Let it slowly heat while you find an onion and chop it up.
Go ahead and cry, not just for the onion
but for any disappointment you never adequately grieved.
Stir it into the heated oil, and let the aroma take you back
to all those soups, sauces, casseroles and meatloaves
made in other kitchens, in other times.
Open two cans of low-sodium diced tomatoes or better yet,
use fresh if they're in season and you can afford them.
Stir them in and think about how empty our lives would be without tomatoes -
no pizza! no spaghetti! no lasagna!
not that you eat those things any more, but still, the memories are happy ones.
Add two or three cups of water and be grateful
you didn't have to carry it on your head from a well in the middle of town.
Open a can of black beans, and a can of cannellini beans
and wash off all the sodium before you stir them into the pot.
Wonder why it took you so long to appreciate beans.
Ditto lentils, as you pick through a cup of dried ones
looking for stones, which you've only found once
but were glad to locate with your fingers and not your teeth,
after spending all that money at the dentist.

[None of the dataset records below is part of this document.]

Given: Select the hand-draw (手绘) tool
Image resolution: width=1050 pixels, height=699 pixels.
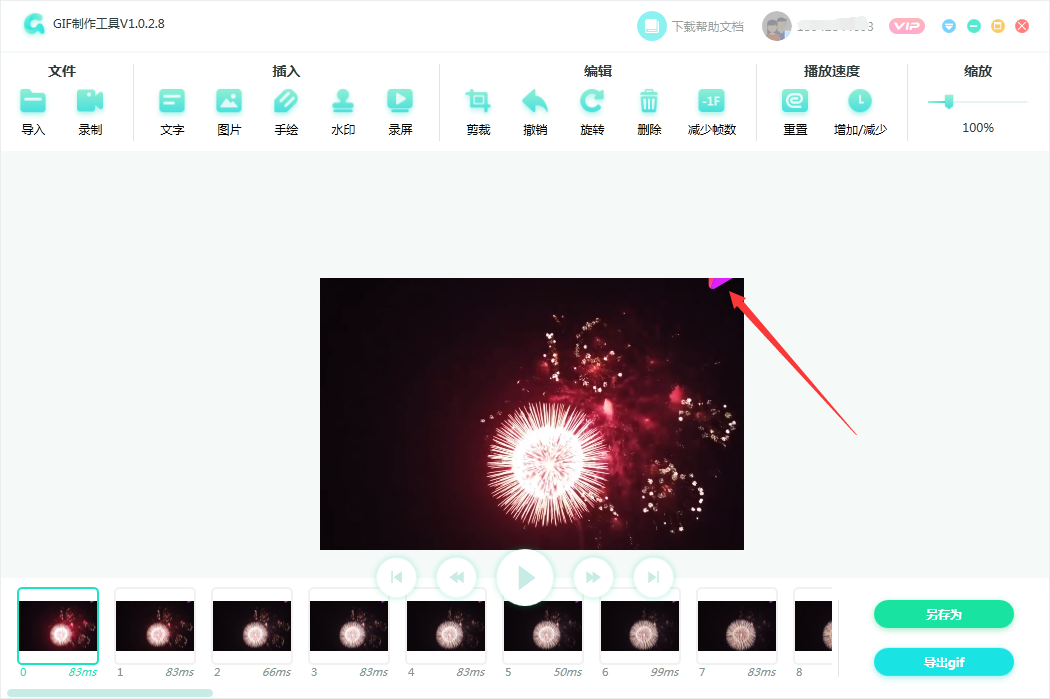Looking at the screenshot, I should click(x=286, y=102).
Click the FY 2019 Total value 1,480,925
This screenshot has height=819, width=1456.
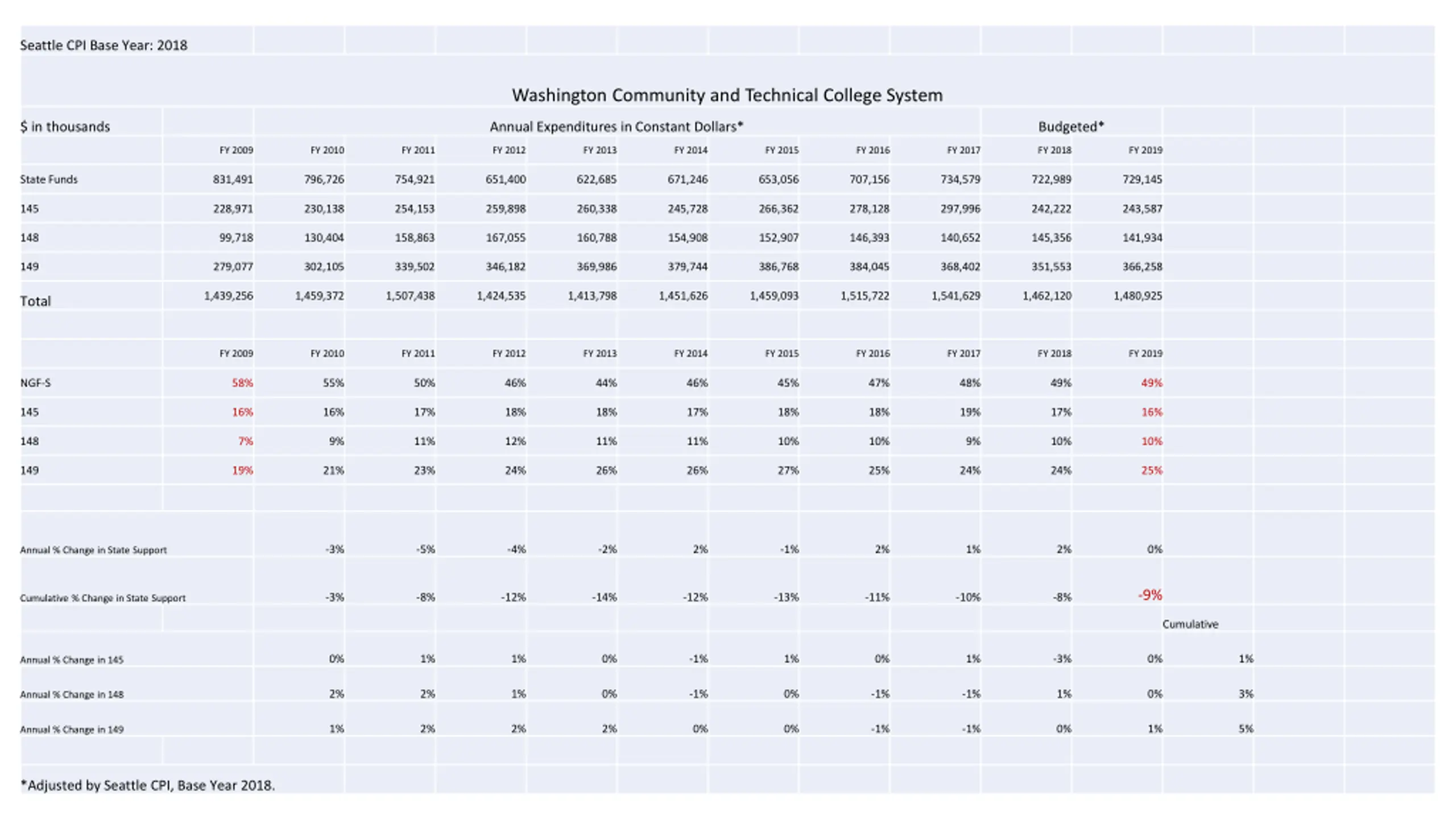pos(1138,296)
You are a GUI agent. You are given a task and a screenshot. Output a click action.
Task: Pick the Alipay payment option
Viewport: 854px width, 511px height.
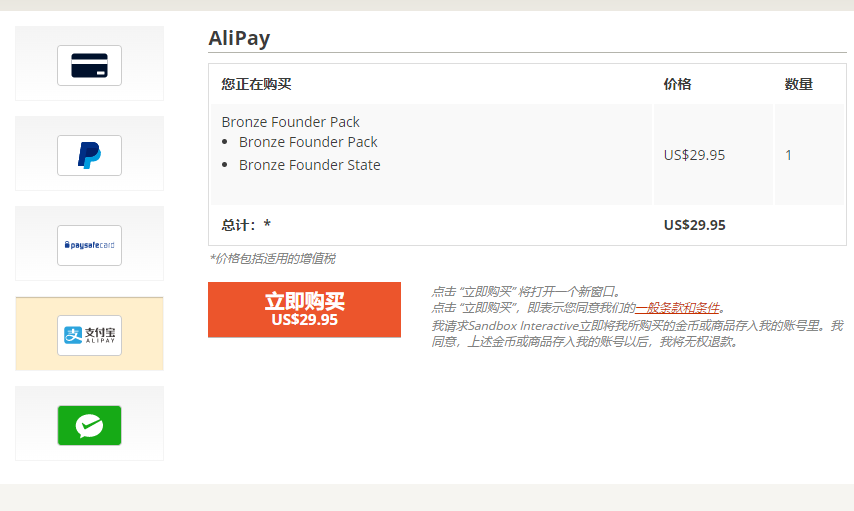point(89,335)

Chop up some kale, chard, or bok choi and congratulate yourself
for your healthy choice of greens as you stir it in.
Check around for anything else you want to add:
celery, cabbage, carrots, corn, sweet potatoes, peppers,
any weird thing you thought you were going to use
in some recipe but didn't.
Add some spices - a bay leaf or two, savory, thyme,
herbes de Provence, dill or whatever you have
in your spice drawer that's almost expired, or, let's be honest,
expired years ago but you never threw away.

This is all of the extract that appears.